OBJECTIVE 1 -
In the passage given, which students can be treated as compatible with their instruments?

--- PASSAGE GIVEN ---

In the method of FIG. 5, the first step is to identify a verification group (502). As is mentioned above, the verification group can include a mixture of people who have proven to be compatible with their instruments and people who have proven to be incompatible with their instruments. In some embodiments, the group can consist of students who selected an instrument roughly one year before participating in the verification process. In some such embodiments, the students who have proven to be compatible with their instruments can be those who exceed a predetermined score on an objective test, and the students who have proven to be incompatible with their instruments can be those who do not exceed the predetermined score. In some such embodiments, anecdotal comments by a student's teacher can impact whether he or she is deemed compatible with his or her instrument. To continue with the example set forth in FIG. 4, suppose that the verification group consists of people have proven to be compatible or incompatible with instruments X, Y, or Z.

With the verification group identified, verification data can be gathered from, and quantified for, all members of the verification group. A software module can be configured to perform the gathering and quantifying functions. The software module can include components like the data gathering module 312 and the characteristic quantifying module 314 of FIGS. 3A-3B. Referring again to FIG. 5, the verification data can be gathered and quantified in the same way as the successful player data was gathered and quantified in generating the recommendation rules. With that in mind, eye-hand coordination data, musical idea ability data, instrument tonal preferences data, inner pulse data, and personal data can be gathered from members of the verification group (526), (530), (534), (538), (542). Likewise, that data can be quantified for members of the verification group (548), (552), (556), (560), (564).

--- ITEMS ---

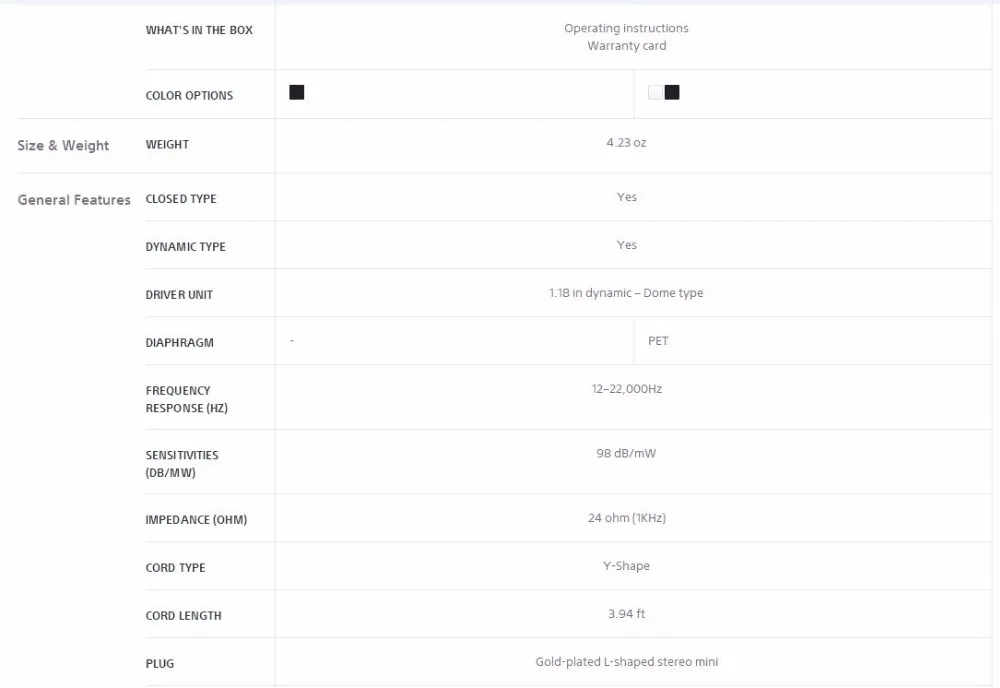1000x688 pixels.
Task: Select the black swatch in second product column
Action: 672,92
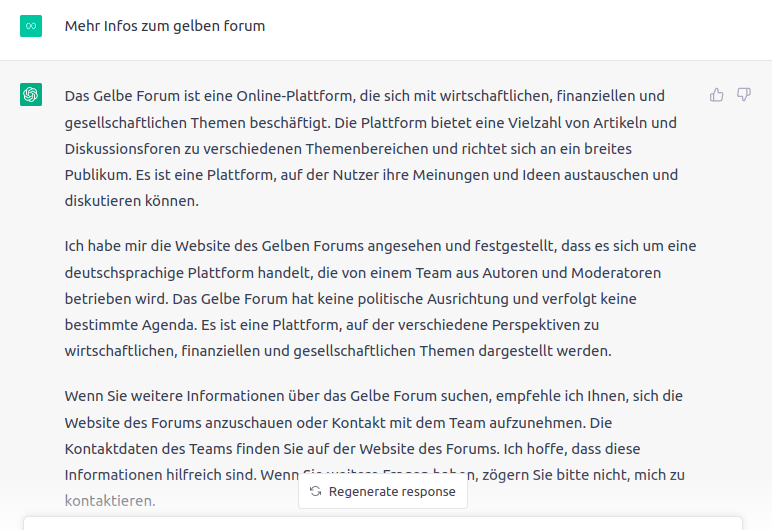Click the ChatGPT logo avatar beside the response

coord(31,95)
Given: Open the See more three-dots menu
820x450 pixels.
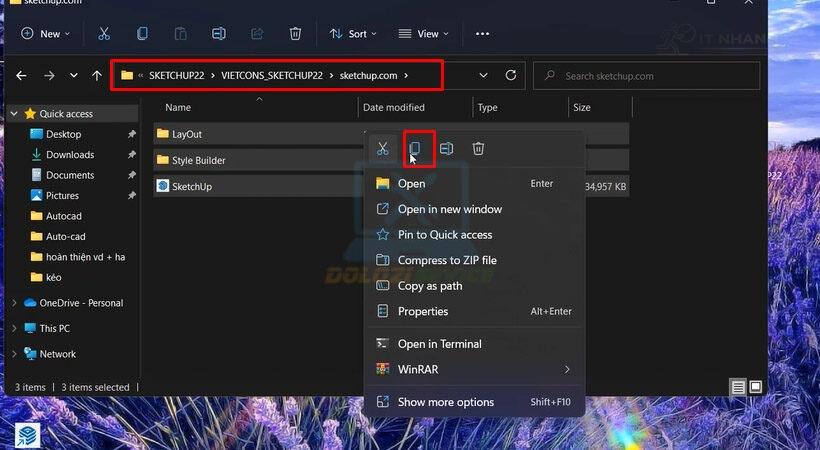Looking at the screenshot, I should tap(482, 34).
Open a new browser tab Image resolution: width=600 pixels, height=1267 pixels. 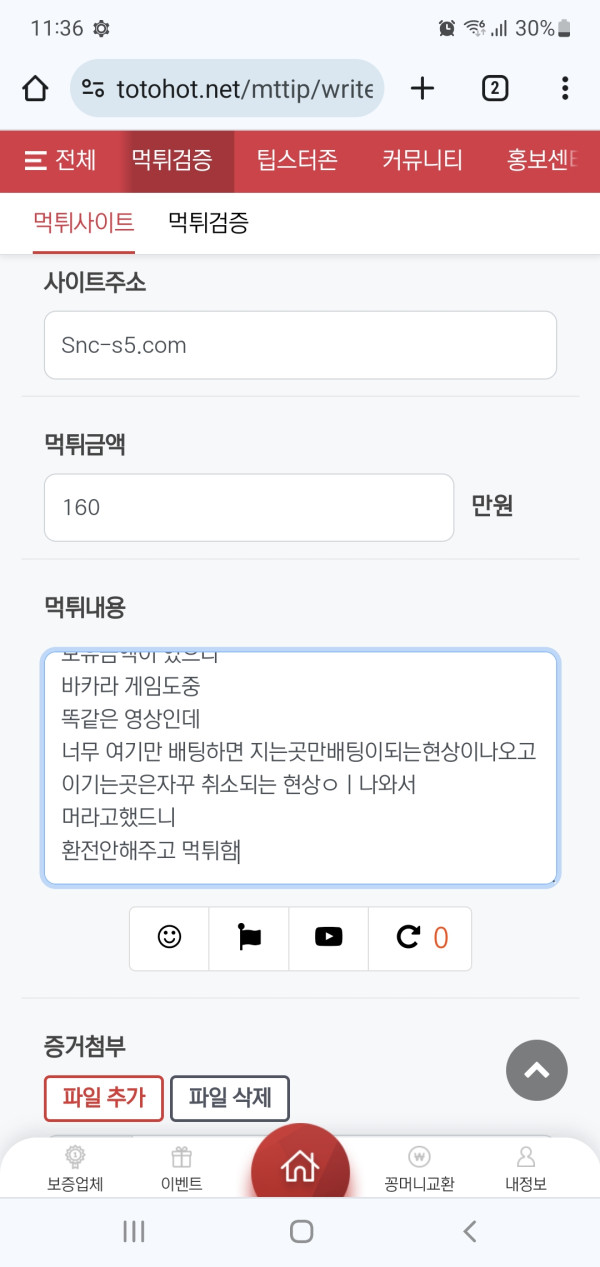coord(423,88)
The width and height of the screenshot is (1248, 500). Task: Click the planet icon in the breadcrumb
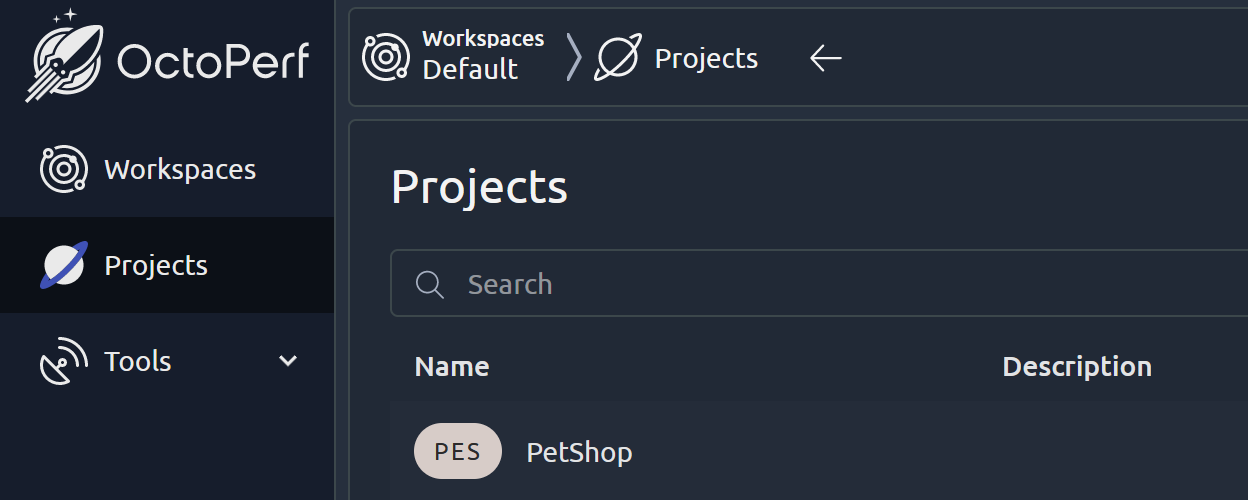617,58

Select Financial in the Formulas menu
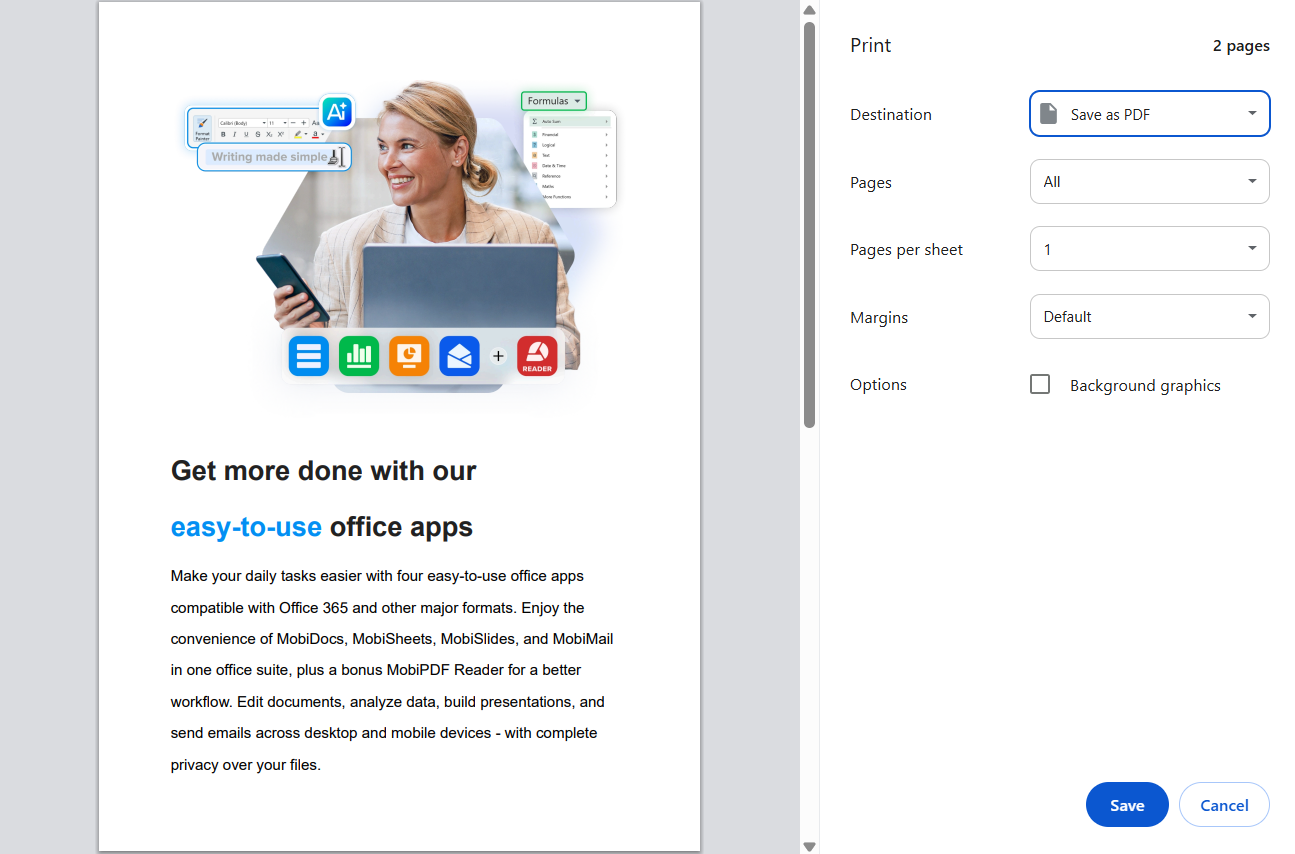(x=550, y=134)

---

OBJECTIVE 2 -
Return every line of the records that contains the word "Select", paying attention to case.

FULL SOLUTION 1 -
Those who exceed a predetermined score on an objective test.

FULL SOLUTION 2 -
Task: Select the black swatch in second product column
Select Financial in the Formulas menu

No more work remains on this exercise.